*List of tasks:*
- a) Copy from the passage on compulsions and grace, beginning at the words "Grace doesn’t mean" and stopping after the words "was worth it.".
- b) Write what follows the last sentence of the passage on compulsions and grace, picking up directly after it.

*Extract provided:*
──────

The reason compulsions are rarely healed by addressing them directly is because they are a “fruit,” not a “root.” There is always an untold story behind every visible dysfunction (even if that story is as simple as the fall of Adam). People who are caught in cycles of compulsive behavior do not need to be told that their habits are self-destructive. They need to be shown that there actually is a way out. The way out is not found in trying harder but in dealing with the thing that caused the dysfunction in the first place.

Video games are not to blame

People have found things to be addicted to for millennia before video games ever existed. The medium of video games, like anything, is neither intrinsically good or evil. They can be used for evil, but they can also be used for great good. Just look at the completely conflicting studies that have been done in the past few years.

Hope is found in grace, not in works

Faith without works is dead, but before God’s grace comes and activates our faith, we are not even capable of redeeming ourselves through works. If we could, we would learn to rely on ourselves, not on God.

Grace doesn’t mean easy

Grace is a Person, not a feeling. What that means is that, even after you’ve had a revelation of that Person, you will still have to make hard choices. I found freedom from the things I struggled with by actually moving away from home for a year and living at a church, going through a “discipleship program.” It was weird to explain to my friends, but ultimately, it was worth it.

──────

[Entries on where items appear]
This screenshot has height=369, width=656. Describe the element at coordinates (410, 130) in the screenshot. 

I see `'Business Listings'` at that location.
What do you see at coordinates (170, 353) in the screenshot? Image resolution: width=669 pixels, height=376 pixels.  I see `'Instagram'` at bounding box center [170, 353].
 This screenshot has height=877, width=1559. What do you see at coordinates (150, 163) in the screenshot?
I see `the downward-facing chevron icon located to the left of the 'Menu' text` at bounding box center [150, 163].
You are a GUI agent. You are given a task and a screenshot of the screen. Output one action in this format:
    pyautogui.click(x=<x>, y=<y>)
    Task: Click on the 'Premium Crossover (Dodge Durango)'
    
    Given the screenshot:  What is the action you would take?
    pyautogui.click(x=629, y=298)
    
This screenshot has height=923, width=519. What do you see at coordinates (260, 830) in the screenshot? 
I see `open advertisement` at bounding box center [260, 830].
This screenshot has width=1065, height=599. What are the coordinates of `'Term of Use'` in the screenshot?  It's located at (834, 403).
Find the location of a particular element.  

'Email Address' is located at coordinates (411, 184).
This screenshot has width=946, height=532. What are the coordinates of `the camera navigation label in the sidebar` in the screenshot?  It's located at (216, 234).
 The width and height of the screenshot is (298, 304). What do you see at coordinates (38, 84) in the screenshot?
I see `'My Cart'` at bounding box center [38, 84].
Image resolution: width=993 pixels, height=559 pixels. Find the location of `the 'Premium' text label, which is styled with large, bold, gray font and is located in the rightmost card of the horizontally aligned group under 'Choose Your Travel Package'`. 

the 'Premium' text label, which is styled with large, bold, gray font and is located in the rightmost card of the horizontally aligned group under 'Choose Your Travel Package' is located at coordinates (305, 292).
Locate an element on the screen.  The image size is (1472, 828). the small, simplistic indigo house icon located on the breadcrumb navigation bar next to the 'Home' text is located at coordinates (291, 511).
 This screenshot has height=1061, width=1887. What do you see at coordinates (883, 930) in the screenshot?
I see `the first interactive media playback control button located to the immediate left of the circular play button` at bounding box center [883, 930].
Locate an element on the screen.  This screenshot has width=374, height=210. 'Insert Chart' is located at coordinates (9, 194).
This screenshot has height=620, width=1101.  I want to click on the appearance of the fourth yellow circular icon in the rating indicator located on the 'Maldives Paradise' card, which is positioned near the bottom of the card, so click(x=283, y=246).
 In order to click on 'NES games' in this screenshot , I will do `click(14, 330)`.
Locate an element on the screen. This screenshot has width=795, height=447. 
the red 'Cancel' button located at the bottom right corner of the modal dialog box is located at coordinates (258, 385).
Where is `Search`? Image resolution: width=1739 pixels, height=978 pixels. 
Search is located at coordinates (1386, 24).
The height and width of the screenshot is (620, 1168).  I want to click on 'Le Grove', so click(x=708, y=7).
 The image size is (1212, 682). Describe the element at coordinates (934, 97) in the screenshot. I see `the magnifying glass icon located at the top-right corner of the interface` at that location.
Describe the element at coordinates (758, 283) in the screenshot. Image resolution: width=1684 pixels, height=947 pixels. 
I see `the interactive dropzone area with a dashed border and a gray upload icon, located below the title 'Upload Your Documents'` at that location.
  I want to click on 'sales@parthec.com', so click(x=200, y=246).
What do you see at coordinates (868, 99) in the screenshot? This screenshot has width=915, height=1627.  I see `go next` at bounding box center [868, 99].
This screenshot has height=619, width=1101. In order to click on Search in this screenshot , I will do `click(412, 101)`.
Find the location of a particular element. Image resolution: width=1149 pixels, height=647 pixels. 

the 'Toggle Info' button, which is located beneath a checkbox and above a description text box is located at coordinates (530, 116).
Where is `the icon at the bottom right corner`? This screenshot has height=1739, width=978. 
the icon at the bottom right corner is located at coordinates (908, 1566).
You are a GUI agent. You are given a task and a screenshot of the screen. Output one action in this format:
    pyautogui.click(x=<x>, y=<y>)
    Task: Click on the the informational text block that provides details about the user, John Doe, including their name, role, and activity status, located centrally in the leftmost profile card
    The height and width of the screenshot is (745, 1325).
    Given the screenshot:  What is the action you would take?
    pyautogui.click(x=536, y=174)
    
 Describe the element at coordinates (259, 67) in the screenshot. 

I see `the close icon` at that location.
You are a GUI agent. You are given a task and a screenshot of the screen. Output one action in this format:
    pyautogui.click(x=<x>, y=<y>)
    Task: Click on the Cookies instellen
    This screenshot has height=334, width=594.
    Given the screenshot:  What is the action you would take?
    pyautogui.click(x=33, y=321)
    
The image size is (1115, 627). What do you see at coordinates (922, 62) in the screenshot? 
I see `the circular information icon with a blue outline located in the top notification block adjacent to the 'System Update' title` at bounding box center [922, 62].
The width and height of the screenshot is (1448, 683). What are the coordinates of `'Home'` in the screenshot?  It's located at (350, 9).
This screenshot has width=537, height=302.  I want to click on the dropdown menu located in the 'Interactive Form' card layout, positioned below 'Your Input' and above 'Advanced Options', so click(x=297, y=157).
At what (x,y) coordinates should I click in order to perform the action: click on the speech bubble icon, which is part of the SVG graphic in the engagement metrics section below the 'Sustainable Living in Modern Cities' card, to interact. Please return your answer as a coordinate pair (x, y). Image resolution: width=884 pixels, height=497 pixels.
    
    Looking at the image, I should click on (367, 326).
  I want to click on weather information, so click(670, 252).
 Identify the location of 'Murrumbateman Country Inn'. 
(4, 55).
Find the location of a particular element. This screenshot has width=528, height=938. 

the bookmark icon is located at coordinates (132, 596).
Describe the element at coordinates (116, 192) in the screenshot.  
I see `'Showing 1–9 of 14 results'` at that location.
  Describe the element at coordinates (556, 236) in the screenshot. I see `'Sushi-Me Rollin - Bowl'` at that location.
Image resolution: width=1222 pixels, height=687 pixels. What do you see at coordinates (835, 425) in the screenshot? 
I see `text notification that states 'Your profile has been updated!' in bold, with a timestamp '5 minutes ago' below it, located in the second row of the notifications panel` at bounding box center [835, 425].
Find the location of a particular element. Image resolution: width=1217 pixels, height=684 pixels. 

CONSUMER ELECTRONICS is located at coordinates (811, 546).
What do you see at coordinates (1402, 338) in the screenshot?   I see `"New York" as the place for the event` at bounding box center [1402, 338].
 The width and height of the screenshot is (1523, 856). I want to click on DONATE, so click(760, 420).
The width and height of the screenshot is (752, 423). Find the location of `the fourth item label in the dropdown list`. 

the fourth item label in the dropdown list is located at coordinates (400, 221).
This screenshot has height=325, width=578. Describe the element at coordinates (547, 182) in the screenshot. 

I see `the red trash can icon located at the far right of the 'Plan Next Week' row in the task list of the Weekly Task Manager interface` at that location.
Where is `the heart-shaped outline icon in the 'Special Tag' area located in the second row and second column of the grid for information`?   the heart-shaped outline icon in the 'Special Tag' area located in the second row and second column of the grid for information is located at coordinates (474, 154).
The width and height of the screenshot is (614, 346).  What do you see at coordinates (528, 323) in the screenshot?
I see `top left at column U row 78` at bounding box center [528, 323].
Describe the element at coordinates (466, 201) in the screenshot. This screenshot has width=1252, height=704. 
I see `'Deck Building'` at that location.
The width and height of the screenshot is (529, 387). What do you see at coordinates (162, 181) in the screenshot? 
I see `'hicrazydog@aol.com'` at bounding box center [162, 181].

──────

*Answers to the exercise:*
- a)
Grace doesn’t mean easy

Grace is a Person, not a feeling. What that means is that, even after you’ve had a revelation of that Person, you will still have to make hard choices. I found freedom from the things I struggled with by actually moving away from home for a year and living at a church, going through a “discipleship program.” It was weird to explain to my friends, but ultimately, it was worth it.

- b)
This really matters

In a world filled with injustice and suffering, there are far too many people who spend their lives campaigning for virtual causes in virtual worlds. Chances are, if you feel like you play an unhealthy amount of video games, spend an unhealthy amount of time online, or have an unhealthy fixation with anything, you either haven’t fully understood the Gospel or you haven’t found a place to live it out.

The reason I’m interested in video games, and the reason you should be too, is because there are millions of people compulsively doing something, and Jesus is passionately in love with them. They don’t need to be told that there is something wrong with their hobby—they simply need Christ and his Kingdom represented to them in true and authentic ways.

Jordan Ekeroth is a regular contributor at Gamechurch and editor of Follow and Engage, an ongoing project to bring attention to the ways that Christians are interacting with video game culture. Follow it on Twitter.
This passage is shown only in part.